The National Energy Board cannot be allowed to review any projects until it’s completely reformed, pleaded 50 organizations in a letter sent to the Prime Minister on Wednesday. Signatories argue that the NEB has lost the legitimacy to approve massive pipelines like TransCanada’s Energy East or Kinder Morgan’s Trans Mountain.

“We are calling on you to put aside the fundamentally flawed work that has been done by the NEB to date. Overhaul the NEB, renew the confidence of Canadians in the federal government’s pipeline review process and, only after this has been accomplished, assess these projects in an atmosphere that is not plagued by the legacy of the Harper era.”

The letter is signed by multiple environmental activist groups, as well as the WestCoast Environmental Law Agency and the Aboriginal People’s Council.

Last week, the NEB was forced to suspend consultations on the Energy East Pipeline when it became clear that the concerns over the neutrality of its commission board were not about to die down.  The National Observer had previously revealed that two of the three commissioners on the board had covertly met with Jean Charest, then acting as a lobbyist for TransCanada.

The NEB first denied that it happened, then apologized for it but allowed the review to continue with all commissioners still on board. Last week, after protesters successfully disrupted the consultation in Montreal, the NEB agreed to suspend the Energy East consultations while they decide what to do with the two problematic commissioners.

A Band-aid over a bullet hole, claim the harsher critics of the NEB.

“Of course the board members who acted inappropriately should recuse themselves, but this will not solve the credibility gap that is plaguing the pipeline review process in Canada,” argues the letter.

The Problematic History of  the NEB

Misconduct of commissioners is not the NEB’s biggest problem; its entire history is. The National Energy Board Act is a 1985 reworking of legislation from the early sixties. It was meant to evaluate the safety and the practical matters of energy infrastructures. This only changed four years ago when Stephen Harper abolished the Environmental Assessment Agency and assigned the NEB to take over part of its duties.

It’s now clear that the NEB’s structure has failed to adapt to its new mission.

Commissioners of the NEB are politically appointed and many of them have been employed by oil businesses at some point in their careers.

Their public consultations are often criticized for their lack of accessibility. Anyone who wants to be heard must prove that they are directly affected by the project in question and register several months in advance.

The scope of their assessment is limited to direct consequences, which is in itself an archaic concept.
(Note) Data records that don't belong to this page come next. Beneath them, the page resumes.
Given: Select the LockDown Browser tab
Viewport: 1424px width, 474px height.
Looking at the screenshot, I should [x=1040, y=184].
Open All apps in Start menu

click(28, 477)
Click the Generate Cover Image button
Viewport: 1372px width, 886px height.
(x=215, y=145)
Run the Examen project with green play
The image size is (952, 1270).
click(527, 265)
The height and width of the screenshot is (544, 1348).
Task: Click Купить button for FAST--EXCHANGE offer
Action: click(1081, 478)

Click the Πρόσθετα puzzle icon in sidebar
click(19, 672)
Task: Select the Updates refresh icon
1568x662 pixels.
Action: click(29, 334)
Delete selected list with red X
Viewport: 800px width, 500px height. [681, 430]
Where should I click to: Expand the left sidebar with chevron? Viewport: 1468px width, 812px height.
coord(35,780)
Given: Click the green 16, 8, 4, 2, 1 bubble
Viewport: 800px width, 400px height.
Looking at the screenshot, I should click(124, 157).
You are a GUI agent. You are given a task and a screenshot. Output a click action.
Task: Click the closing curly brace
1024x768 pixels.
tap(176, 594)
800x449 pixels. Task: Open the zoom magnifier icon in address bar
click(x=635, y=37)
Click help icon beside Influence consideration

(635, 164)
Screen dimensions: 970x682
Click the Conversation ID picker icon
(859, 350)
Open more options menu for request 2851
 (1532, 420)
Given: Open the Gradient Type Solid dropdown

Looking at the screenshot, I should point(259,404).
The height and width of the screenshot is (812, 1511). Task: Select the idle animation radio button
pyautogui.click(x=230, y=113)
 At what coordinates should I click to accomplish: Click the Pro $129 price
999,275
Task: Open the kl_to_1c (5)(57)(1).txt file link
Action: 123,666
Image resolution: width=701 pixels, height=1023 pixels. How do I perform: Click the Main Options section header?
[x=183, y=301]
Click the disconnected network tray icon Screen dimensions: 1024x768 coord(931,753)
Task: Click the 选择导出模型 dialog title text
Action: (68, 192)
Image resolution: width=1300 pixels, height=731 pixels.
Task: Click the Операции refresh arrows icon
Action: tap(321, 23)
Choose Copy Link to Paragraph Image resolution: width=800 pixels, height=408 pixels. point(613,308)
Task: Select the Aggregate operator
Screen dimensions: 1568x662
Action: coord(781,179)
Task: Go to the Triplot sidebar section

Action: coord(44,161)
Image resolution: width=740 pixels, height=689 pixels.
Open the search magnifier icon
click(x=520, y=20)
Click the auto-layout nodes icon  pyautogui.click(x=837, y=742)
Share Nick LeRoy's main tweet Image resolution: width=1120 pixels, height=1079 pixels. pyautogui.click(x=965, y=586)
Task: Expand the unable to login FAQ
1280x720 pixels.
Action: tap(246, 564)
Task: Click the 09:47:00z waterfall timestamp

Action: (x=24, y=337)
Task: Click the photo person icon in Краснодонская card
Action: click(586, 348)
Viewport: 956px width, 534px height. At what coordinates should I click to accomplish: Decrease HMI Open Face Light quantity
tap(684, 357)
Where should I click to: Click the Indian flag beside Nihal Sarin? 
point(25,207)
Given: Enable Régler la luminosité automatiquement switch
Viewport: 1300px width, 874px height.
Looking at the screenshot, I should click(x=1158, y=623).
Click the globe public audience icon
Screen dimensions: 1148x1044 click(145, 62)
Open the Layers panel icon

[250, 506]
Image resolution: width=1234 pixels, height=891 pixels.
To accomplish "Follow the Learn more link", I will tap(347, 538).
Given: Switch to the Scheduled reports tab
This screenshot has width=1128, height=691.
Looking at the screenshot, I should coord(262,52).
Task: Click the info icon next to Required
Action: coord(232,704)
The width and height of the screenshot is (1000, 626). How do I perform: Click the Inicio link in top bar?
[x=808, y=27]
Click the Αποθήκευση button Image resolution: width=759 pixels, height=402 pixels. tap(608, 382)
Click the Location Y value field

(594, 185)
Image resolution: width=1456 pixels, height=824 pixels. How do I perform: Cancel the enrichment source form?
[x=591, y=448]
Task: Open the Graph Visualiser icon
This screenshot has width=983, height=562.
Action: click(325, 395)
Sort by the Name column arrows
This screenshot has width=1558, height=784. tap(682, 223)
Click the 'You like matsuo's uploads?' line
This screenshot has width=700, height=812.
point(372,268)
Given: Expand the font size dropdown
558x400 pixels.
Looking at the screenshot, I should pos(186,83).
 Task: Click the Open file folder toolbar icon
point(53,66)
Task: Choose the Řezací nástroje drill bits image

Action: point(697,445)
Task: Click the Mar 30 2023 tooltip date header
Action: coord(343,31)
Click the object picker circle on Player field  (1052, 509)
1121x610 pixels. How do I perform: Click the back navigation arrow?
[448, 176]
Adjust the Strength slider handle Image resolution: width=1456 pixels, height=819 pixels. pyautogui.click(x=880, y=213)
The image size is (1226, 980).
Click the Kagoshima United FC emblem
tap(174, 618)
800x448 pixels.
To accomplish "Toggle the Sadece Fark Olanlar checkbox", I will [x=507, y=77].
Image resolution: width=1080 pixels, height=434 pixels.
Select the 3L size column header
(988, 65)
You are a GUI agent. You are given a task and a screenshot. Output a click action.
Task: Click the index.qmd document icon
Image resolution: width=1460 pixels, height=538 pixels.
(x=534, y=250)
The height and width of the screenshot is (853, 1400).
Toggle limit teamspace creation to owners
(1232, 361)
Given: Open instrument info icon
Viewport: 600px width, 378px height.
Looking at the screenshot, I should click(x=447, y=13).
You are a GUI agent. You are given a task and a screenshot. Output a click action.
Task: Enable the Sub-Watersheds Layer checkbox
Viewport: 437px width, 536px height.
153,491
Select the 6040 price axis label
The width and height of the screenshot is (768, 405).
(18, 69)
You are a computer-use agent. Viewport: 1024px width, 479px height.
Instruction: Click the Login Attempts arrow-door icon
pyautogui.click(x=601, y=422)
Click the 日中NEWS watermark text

Modern environmental assessments cannot refuse to consider impacts of oil production or tar sands development or of an increasingly oil-dependant national economy. All these matters are classified as upstream activities or downstream effects and as such, they are not considered by the NEB.

All of this might explain why the National Energy Board only rarely rejects a project. It had even approved (under 200 or so conditions) the Northern Gateway Pipeline, despite overwhelming opposition from the communities near its path. In fact, the appeals court later reversed their decision, judging that aboriginal communities had not been adequately consulted.

The NEB’s credibility is more than a little compromised. A CBC poll from last march suggests that 51% of Canadians have little or no confidence in the National Energy Board. People from Quebec and British Columbia, respectively affected by the Northern Gateway and Energy East, were most skeptical.

Just a couple of days ago, Ipolitics’ Chris Wood published a particularly scathing opinion piece on the matter: “The NEB is obsolete, an anachronism, a captive service agency for one particularly toxic, last-century industry, rather than a police force for the public interest. Increasingly, it’s also a laughingstock.”

“Modernization” in progress

The government recognized that the National Energy Board review process was facing a crisis of confidence long before the mess of the Energy East consultations. In fact, “restoring the population’s trust in the National Energy Board” was a key promise of the Liberal electoral platform.

An expert panel is already mandated to examine the National Energy Board’s functioning as part of a large review of environmental regulations launched this summer. They should provide the Ministry of Natural Resources with a report full of recommendations about how to modernize the NEB by January. These recommendations, if the government decides to listen to them (which is not a sure thing, history tells us), should be implemented by June 2018. Interim measures have been defined, but they do not seem to alter much of the process.

Meanwhile, the assessments of Energy East, Trans Mountain and other projects mostly piloted by NOVA Gas Transmission and Enbridge are allowed to go on unimpeded.

Environmental groups are pressing Trudeau to be consistent. Now that he has recognized that the NEB needs to be modernized, he should not allow it to take such major decisions until it is.